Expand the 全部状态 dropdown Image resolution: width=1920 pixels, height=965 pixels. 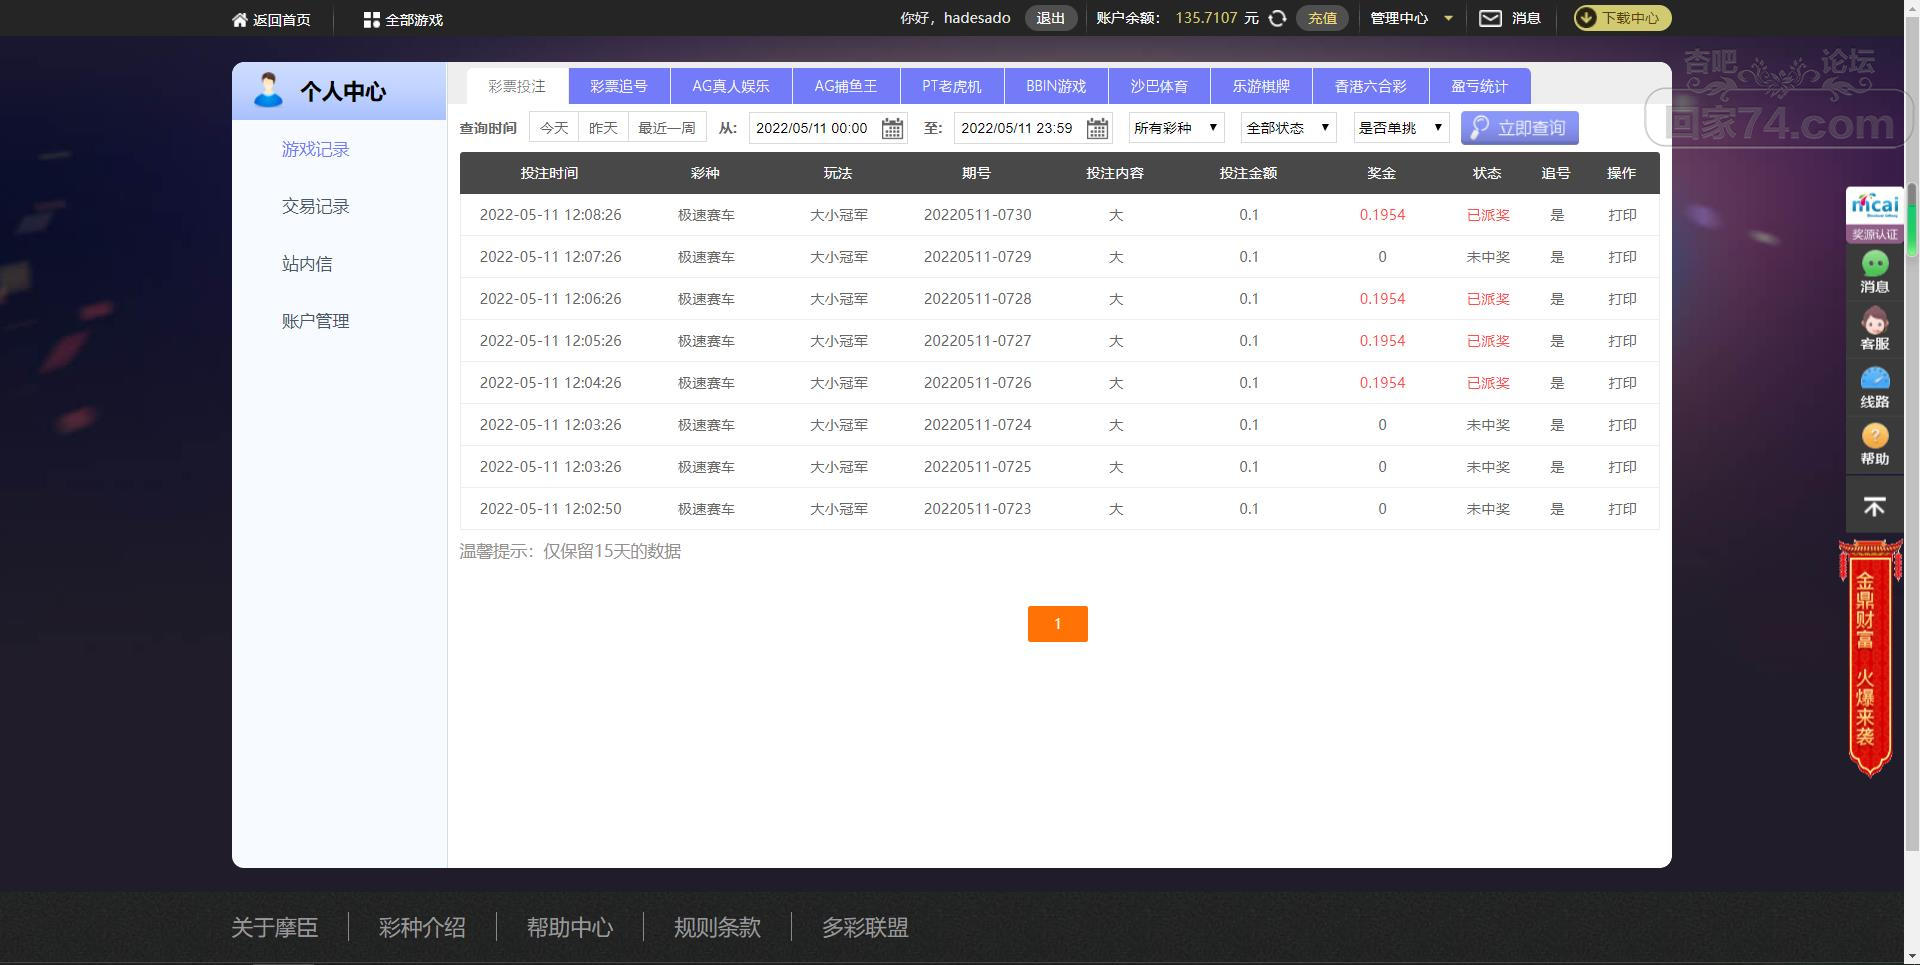(1288, 128)
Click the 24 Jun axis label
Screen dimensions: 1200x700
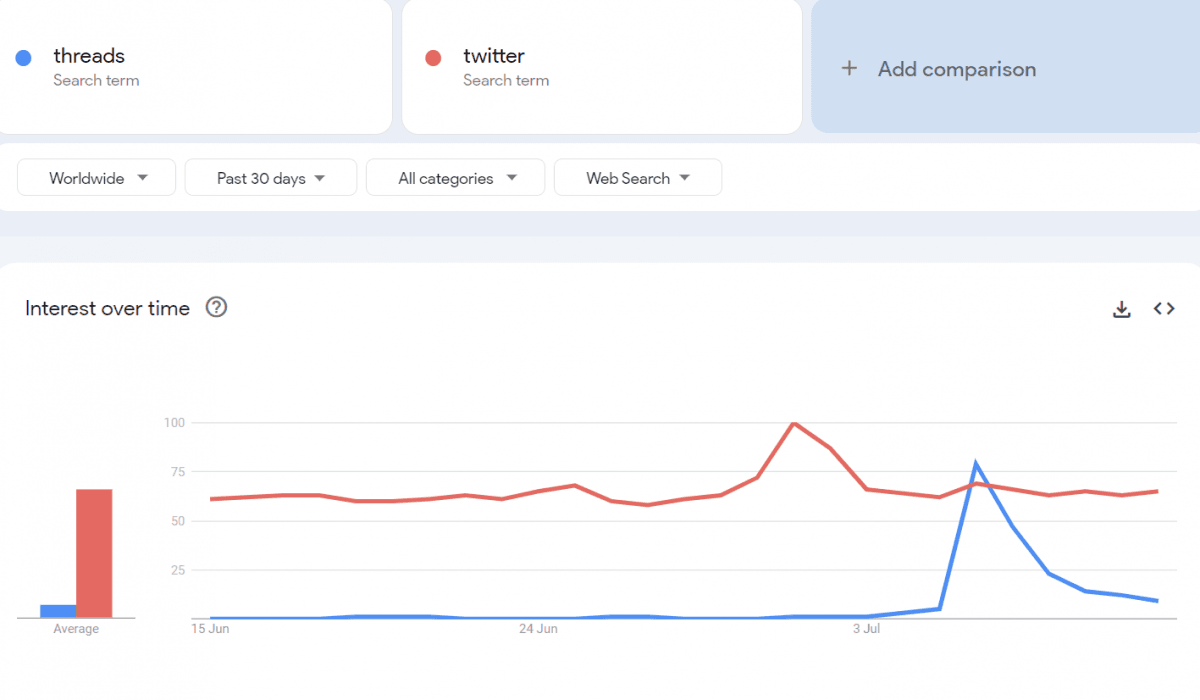(x=538, y=629)
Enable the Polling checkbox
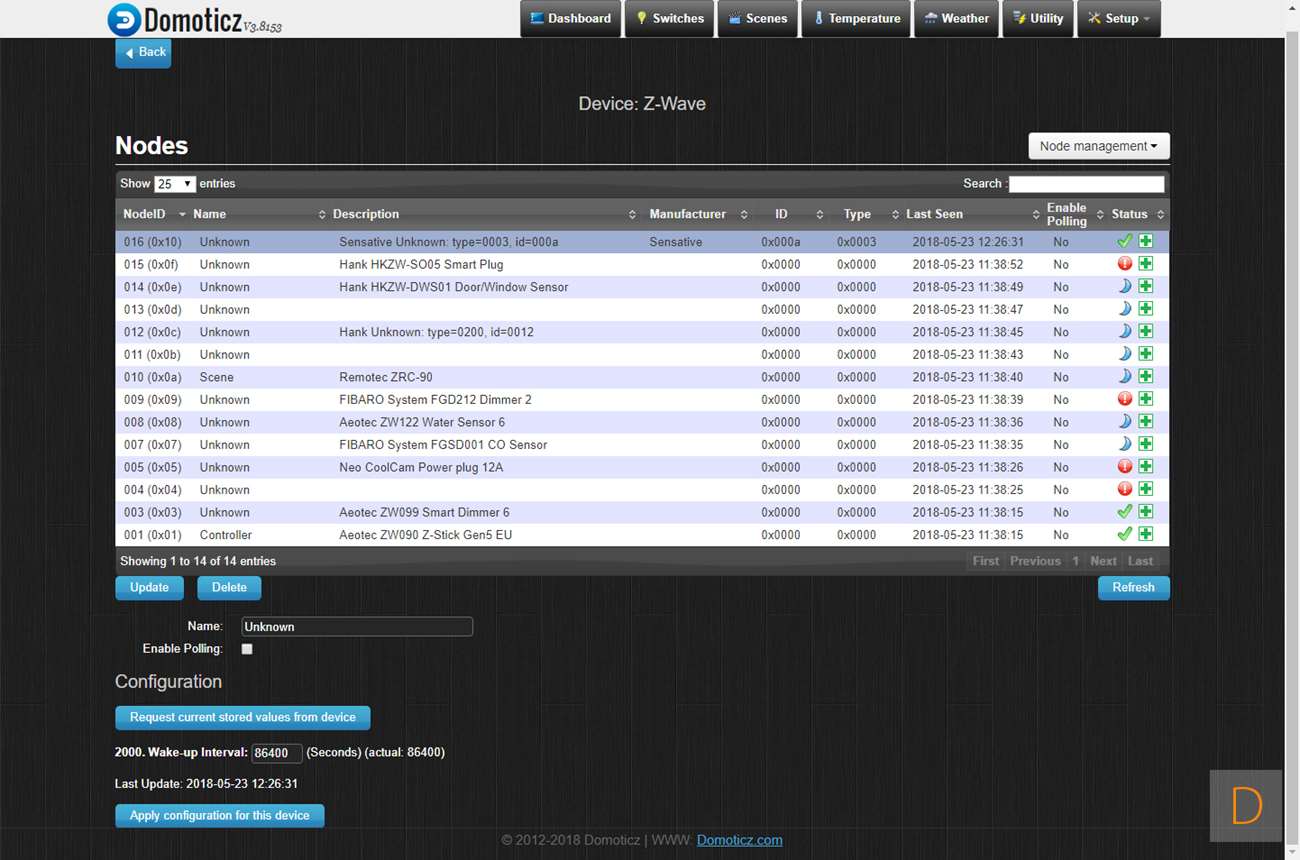 pos(247,649)
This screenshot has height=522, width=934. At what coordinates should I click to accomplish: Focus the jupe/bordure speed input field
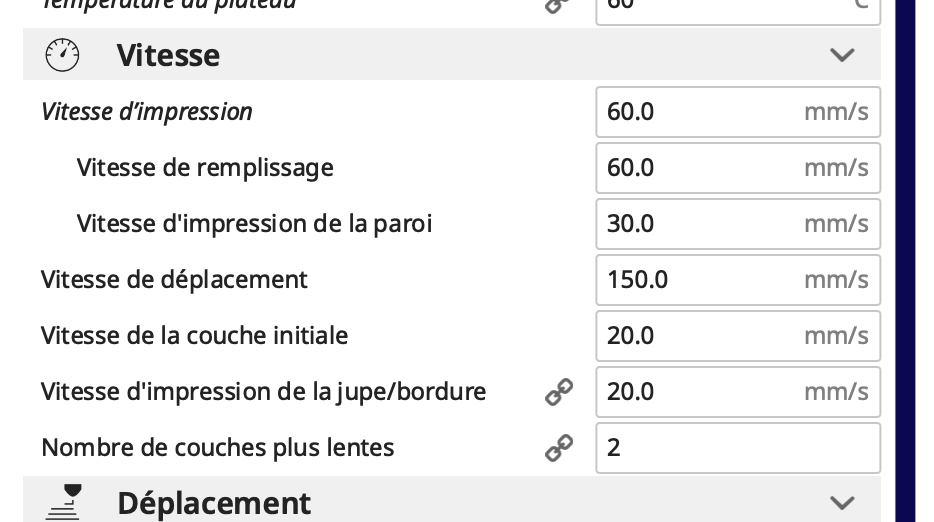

· · · · ·

Output the line containing "Enable the Polling checkbox" along with every line after it to the end of the material, exactly as written, but without pictures.

Enable the Polling checkbox
 pos(247,649)
This screenshot has height=522, width=934. At what coordinates should I click to accomplish: Focus the jupe/bordure speed input field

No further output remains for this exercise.